— EXERCISE TASK —
Recast the entries, from the first line up to and including the line with "Action: [x=1491, y=50]", as a Markdown table with the columns Row and Text, giving each line its own numbered row and skipping blank lines. Leave the pictures out of the table.

++++ GIVEN DATA

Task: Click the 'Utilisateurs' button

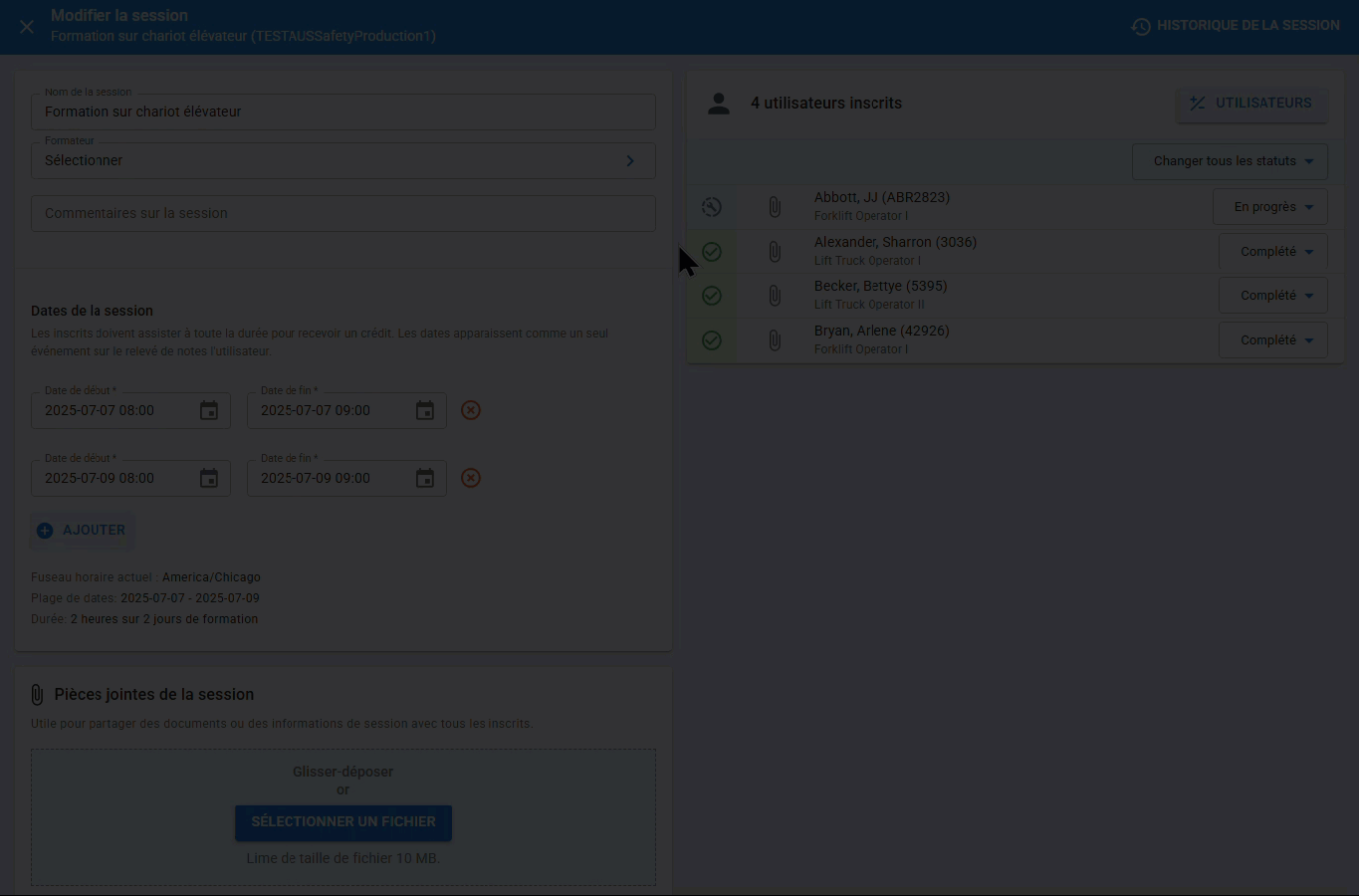Action: click(1251, 104)
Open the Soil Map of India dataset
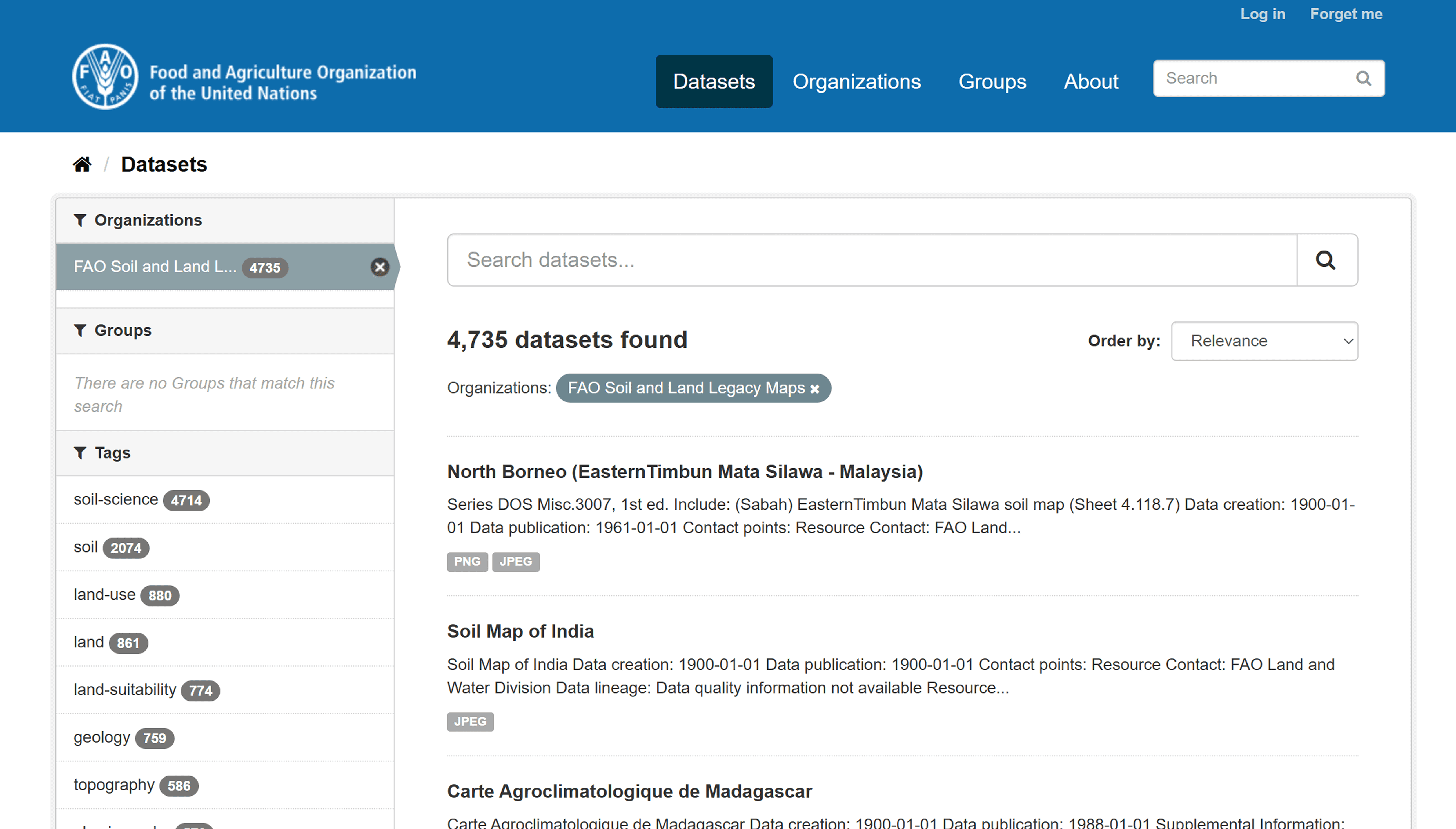This screenshot has height=829, width=1456. click(x=520, y=631)
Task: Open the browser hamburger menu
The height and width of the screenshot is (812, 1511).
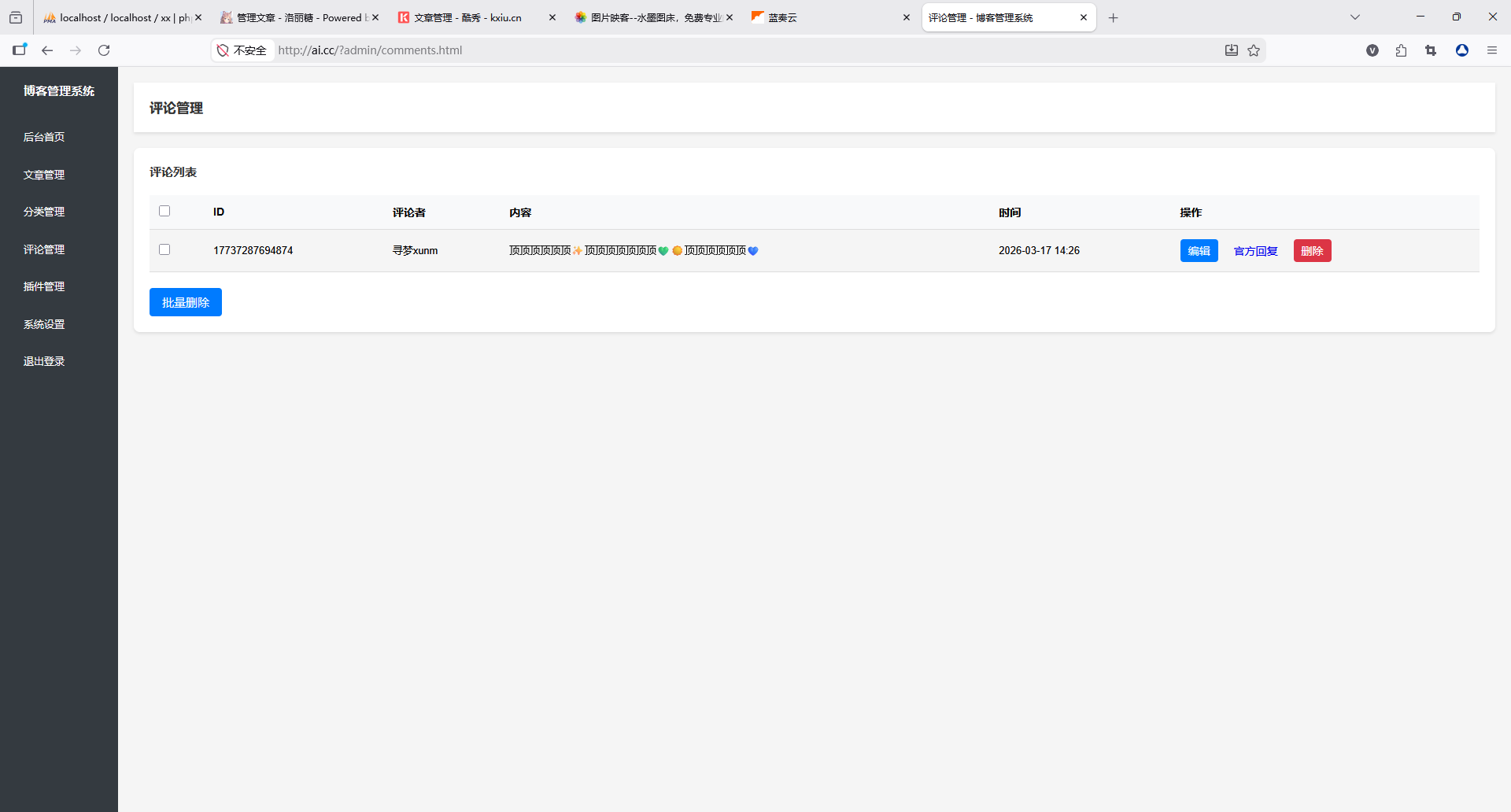Action: [x=1491, y=50]
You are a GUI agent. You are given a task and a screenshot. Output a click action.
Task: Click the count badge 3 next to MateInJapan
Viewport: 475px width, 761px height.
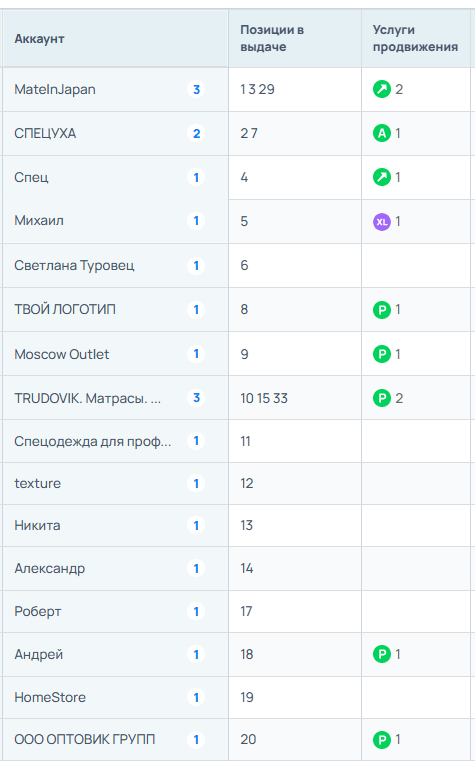196,89
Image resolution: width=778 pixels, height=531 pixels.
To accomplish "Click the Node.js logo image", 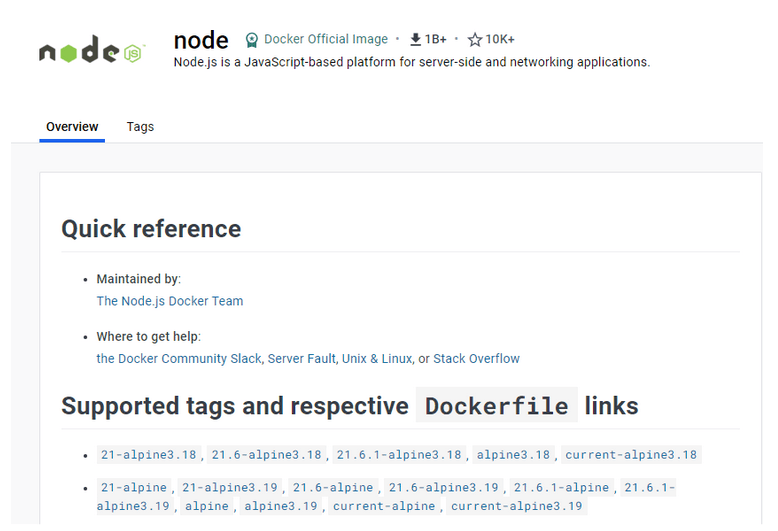I will click(x=92, y=50).
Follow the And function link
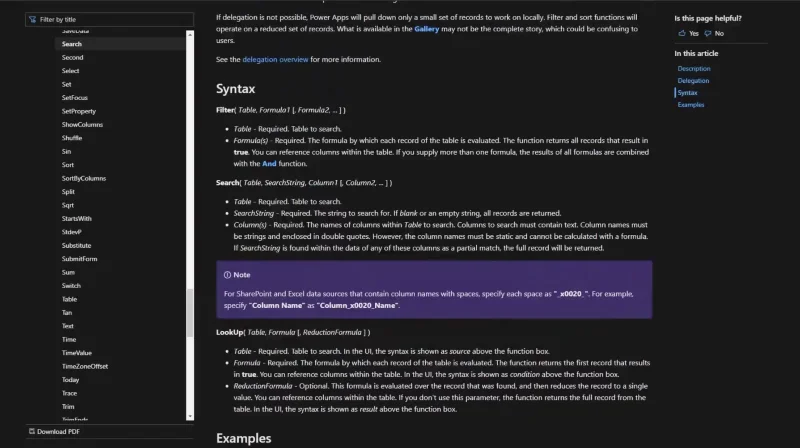 [269, 164]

++++++++

— PROBLEM SOLUTION —
| Row | Text |
|---|---|
| 1 | Task: Click the 'Utilisateurs' button |
| 2 | Action: click(1251, 104) |
| 3 | Open the Soil Map of India dataset |
| 4 | This screenshot has height=829, width=1456. click(x=520, y=631) |
| 5 | Task: Open the browser hamburger menu |
| 6 | The height and width of the screenshot is (812, 1511). |
| 7 | Action: [x=1491, y=50] |